01/09/2011

Que reste-t-il de la séparation des races ?

Par la suite, vous trouverez le compte rendu d'un séminaire qu'organisa la Fondation suisse d'études au sujet de la transposition au cinéma du roman de C.-F. Ramuz, La Séparation des races (1922), dans le film Rapt (1934) de Dimitri Kirsanoff. Je vous rappelle le contexte du roman : pour se venger (semble-t-il) des Bernois qui venaient paître sur le versant valaisan de la montagne qui sépare les cultures (protestante et catholique, germanophone et francophone), un Valaisan décide d'enlever une belle Bernoise et de l'enfermer chez soi dans son village, pour essayer de la charmer pour de bon. Le tout se terminera dans une catastrophe. Il faut savoir que Ramuz écrit son livre en 1922, dans un climat empoisonné par le conflit du Röstigraben, qui était né pendant la Première Guerre mondiale à cause des sympathies politiques opposées entre francophones et germanophones en Suisse. Comme vous l'expliquera Marion, le contexte dans lequel le film est tourné en 1934 n'est plus celui de 1922 :
Le protagoniste de RAPT (Kirsanoff, 1934)
"Le 9 août, l'objet principal du séminaire du professeur Alain Boillat de l'Université de Lausanne était l'introduction des outils techniques utilisés dans l'analyse cinémato-graphique qui allaient être indispensables pour la suite. Monsieur Boillat nous a tout d'abord sensibilisés à la multitude de significations de la notion de "point de vue" dans un contexte de cinéma. Au-delà de la position de la caméra - qui constitue un point de vue au sens propre du terme - s'ajoutent le point de vue narratologique et la réflexivité qui renvoie à la représentation en tant que telle. Le point de vue narratologique, connu de la littérature, se caractérise avant tout par les notions de degré de savoir et de degré de perception : il existe différents moyens pour communiquer un savoir au sein d'un film. La perception mise en scène en est un  (voir l'expression sournoise du protagoniste sur la photo qui exprime une hostilité face à l'objet regardé); la formulation du savoir à travers le dialogue en est un autre. La réflexivité est un instrument pour le cinéaste. Elle lui permet de jouer avec ce que l'on pourrait appeler des degrés de transparence : un film peut s'afficher en tant que film (en renforçant les traces de l'intervention d'un auteur personnage) ou il peut maintenir un degré de fictionalité important en rendant invisible toute trace du réalisateur.

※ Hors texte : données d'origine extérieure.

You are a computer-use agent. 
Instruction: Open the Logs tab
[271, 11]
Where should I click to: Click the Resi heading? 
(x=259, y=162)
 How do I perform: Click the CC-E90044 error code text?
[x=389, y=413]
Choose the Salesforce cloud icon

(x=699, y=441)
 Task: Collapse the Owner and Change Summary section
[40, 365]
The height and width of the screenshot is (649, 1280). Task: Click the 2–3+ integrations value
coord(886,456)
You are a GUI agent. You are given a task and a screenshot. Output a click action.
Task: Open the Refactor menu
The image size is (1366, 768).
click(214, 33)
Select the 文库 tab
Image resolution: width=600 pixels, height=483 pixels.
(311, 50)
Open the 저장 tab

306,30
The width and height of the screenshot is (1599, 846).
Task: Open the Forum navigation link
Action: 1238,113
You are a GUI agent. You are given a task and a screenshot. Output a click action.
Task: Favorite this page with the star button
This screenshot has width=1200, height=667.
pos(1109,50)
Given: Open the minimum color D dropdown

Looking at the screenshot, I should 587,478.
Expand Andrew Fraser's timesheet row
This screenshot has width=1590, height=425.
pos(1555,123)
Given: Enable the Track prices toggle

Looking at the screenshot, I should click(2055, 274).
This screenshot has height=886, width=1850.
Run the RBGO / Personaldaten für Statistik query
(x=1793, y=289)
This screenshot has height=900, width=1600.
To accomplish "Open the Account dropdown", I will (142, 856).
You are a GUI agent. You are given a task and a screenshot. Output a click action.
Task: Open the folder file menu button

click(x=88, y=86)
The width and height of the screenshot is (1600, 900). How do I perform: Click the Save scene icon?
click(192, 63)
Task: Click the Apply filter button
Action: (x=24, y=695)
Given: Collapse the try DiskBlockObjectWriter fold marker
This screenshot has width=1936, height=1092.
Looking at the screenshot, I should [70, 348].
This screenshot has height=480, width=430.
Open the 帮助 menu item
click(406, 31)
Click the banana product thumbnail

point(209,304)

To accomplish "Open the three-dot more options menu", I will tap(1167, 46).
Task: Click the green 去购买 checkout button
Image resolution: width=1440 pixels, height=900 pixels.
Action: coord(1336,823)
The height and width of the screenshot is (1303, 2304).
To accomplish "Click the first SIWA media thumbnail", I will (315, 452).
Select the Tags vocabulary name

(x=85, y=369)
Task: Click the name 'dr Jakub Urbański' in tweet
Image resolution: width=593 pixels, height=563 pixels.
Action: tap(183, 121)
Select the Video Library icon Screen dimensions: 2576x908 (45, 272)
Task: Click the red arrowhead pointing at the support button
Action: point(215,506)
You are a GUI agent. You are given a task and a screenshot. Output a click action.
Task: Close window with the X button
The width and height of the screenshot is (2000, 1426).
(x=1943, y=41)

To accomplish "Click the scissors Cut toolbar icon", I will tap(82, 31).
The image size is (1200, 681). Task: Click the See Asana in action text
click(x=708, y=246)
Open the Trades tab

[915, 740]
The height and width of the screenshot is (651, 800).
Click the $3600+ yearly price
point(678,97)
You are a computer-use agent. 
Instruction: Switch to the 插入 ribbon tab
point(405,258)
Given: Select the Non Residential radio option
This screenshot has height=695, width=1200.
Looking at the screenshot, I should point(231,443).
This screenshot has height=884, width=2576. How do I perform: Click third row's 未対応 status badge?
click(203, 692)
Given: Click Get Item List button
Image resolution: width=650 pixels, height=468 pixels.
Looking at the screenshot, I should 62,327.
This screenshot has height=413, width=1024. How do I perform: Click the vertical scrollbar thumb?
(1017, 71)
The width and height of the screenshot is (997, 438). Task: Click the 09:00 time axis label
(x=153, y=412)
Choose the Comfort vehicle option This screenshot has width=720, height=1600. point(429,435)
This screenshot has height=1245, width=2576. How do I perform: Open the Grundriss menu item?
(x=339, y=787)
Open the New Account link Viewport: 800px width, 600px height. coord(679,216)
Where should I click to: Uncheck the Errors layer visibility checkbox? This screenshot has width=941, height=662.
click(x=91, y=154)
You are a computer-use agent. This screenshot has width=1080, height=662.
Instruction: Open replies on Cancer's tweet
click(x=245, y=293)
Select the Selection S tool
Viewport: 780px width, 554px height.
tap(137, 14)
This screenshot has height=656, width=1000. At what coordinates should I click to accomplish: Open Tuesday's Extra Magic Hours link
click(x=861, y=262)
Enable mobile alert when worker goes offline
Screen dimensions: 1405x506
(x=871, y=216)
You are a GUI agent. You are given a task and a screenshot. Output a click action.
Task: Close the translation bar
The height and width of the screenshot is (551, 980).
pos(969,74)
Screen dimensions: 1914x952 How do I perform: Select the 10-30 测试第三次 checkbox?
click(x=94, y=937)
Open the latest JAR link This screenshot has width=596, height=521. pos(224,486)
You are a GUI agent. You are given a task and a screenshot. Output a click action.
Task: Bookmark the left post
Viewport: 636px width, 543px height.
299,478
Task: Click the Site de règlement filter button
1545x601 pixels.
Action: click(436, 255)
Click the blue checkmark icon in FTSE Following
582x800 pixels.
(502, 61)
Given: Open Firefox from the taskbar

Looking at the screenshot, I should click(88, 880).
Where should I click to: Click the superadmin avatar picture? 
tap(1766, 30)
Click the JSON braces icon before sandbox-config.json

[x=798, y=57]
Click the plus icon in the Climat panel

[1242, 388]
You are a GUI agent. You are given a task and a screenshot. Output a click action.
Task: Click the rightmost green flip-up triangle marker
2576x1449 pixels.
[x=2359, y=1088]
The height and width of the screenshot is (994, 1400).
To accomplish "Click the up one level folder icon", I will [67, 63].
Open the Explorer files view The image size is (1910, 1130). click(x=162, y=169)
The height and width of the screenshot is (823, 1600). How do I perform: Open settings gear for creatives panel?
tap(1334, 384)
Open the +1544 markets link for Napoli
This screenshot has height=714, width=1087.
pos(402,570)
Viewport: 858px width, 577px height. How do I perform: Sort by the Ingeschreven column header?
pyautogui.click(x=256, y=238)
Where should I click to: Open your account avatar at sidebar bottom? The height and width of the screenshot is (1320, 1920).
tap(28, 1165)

Une fois établi un vocabulaire cinématographique, nous avons eu l'occasion de mettre en œuvre le langage acquis pour l'analyse de Rapt : une mise en film du livre La Séparation des races de Charles Ferdinand Ramuz. Devenu visible dans le monde francophone, Ramuz commence dans les années 1920 à attirer les producteurs de film de langue française. C'est Dimitri Kirsanoff, membre de l'avant-garde russe/française, qui obtient en 1934 le droit de réaliser Rapt sur la base de La séparation des Races de Ramuz. Les traces de l'avant-garde dans son film sont spectaculaires : au niveau sonore, le spectateur est irrité à plusieurs reprises par des sons qui sont véritablement plaqués sur l'image. Ces sons - que l'on distingue immédiatement comme étant artificiels - confèrent au film une dimension supplémentaire en rendant transparent le travail du cinéaste. Le film renvoie ainsi à soi-même en tant qu’œuvre artistique. Au niveau visuel, l'art de Kirsanoff se manifeste en particulier dans la rupture comme principe esthétique : un montage abrupte, une multitude d'ellipses  et des faux raccords créent une logique narrative bien particulière et soulignent encore une fois l'artificialité du spectacle qui se déroule.
Sur le plan de l'action, par contre, le film montre bien les traces de son temps. Deux ans après la prise de pouvoir par les national-socialistes en Allemagne, la mise en film d'un conflit racial était hautement problématique. En conséquent, Kirsanoff enlève au conflit décrit par Ramuz toute dimension sociétaire et place l'action sur le plan de l'individuel et des faits particuliers.
Le texte est dû à Marion Hämmerli (merci de nous l'avoir communiqué !).